- WHAT IS ASKED
Copy out the rows below, putting "table heading" wherever "column header" appears and changing nothing else.

- RECORD SET
## start

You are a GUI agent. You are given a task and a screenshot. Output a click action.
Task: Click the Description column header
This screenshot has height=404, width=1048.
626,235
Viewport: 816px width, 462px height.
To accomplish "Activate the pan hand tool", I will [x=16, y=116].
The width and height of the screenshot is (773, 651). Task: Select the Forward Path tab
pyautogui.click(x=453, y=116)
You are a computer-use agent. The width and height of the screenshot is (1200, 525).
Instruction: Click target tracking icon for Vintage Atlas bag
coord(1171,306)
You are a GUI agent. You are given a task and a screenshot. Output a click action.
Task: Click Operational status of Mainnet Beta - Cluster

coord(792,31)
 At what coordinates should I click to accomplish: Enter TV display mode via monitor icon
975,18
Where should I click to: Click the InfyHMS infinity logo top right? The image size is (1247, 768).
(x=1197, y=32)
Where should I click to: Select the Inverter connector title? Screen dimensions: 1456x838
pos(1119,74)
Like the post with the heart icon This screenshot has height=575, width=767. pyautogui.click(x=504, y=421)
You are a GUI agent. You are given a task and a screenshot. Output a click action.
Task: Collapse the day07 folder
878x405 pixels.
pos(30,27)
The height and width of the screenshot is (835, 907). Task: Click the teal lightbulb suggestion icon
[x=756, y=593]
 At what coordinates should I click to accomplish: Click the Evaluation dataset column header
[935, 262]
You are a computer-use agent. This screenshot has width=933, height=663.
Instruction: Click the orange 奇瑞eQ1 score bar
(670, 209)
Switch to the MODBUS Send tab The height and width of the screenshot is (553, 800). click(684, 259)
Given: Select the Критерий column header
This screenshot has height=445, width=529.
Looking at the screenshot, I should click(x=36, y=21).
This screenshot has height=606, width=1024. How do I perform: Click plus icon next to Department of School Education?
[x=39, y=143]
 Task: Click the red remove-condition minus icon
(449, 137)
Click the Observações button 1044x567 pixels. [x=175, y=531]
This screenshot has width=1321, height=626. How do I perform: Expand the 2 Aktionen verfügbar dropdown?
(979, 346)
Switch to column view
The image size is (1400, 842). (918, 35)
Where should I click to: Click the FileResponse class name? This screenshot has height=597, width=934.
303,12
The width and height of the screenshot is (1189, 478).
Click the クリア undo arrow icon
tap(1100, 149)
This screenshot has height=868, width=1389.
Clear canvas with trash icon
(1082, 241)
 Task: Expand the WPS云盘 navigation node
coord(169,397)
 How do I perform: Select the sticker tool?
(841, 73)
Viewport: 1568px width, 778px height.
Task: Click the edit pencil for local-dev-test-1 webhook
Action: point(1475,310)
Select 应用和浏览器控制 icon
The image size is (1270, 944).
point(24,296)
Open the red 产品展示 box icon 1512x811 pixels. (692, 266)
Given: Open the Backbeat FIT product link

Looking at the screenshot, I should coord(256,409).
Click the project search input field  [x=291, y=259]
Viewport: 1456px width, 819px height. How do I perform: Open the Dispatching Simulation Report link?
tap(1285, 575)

## end

- CORRECT ANSWER
You are a GUI agent. You are given a task and a screenshot. Output a click action.
Task: Click the Description table heading
This screenshot has height=404, width=1048.
626,235
Viewport: 816px width, 462px height.
To accomplish "Activate the pan hand tool", I will [x=16, y=116].
The width and height of the screenshot is (773, 651). Task: Select the Forward Path tab
pyautogui.click(x=453, y=116)
You are a computer-use agent. The width and height of the screenshot is (1200, 525).
Instruction: Click target tracking icon for Vintage Atlas bag
coord(1171,306)
You are a GUI agent. You are given a task and a screenshot. Output a click action.
Task: Click Operational status of Mainnet Beta - Cluster

coord(792,31)
 At what coordinates should I click to accomplish: Enter TV display mode via monitor icon
975,18
Where should I click to: Click the InfyHMS infinity logo top right? The image size is (1247, 768).
(x=1197, y=32)
Where should I click to: Select the Inverter connector title? Screen dimensions: 1456x838
pos(1119,74)
Like the post with the heart icon This screenshot has height=575, width=767. pyautogui.click(x=504, y=421)
You are a GUI agent. You are given a task and a screenshot. Output a click action.
Task: Collapse the day07 folder
878x405 pixels.
pos(30,27)
The height and width of the screenshot is (835, 907). Task: Click the teal lightbulb suggestion icon
[x=756, y=593]
 At what coordinates should I click to accomplish: Click the Evaluation dataset table heading
[935, 262]
You are a computer-use agent. This screenshot has width=933, height=663.
Instruction: Click the orange 奇瑞eQ1 score bar
(670, 209)
Switch to the MODBUS Send tab The height and width of the screenshot is (553, 800). click(684, 259)
Given: Select the Критерий table heading
This screenshot has height=445, width=529.
Looking at the screenshot, I should click(x=36, y=21).
This screenshot has height=606, width=1024. How do I perform: Click plus icon next to Department of School Education?
[x=39, y=143]
 Task: Click the red remove-condition minus icon
(449, 137)
Click the Observações button 1044x567 pixels. [x=175, y=531]
This screenshot has width=1321, height=626. How do I perform: Expand the 2 Aktionen verfügbar dropdown?
(979, 346)
Switch to column view
The image size is (1400, 842). (918, 35)
Where should I click to: Click the FileResponse class name? This screenshot has height=597, width=934.
303,12
The width and height of the screenshot is (1189, 478).
Click the クリア undo arrow icon
tap(1100, 149)
This screenshot has height=868, width=1389.
Clear canvas with trash icon
(1082, 241)
 Task: Expand the WPS云盘 navigation node
coord(169,397)
 How do I perform: Select the sticker tool?
(841, 73)
Viewport: 1568px width, 778px height.
Task: Click the edit pencil for local-dev-test-1 webhook
Action: point(1475,310)
Select 应用和浏览器控制 icon
The image size is (1270, 944).
point(24,296)
Open the red 产品展示 box icon 1512x811 pixels. (692, 266)
Given: Open the Backbeat FIT product link

Looking at the screenshot, I should coord(256,409).
Click the project search input field  [x=291, y=259]
Viewport: 1456px width, 819px height. How do I perform: Open the Dispatching Simulation Report link?
tap(1285, 575)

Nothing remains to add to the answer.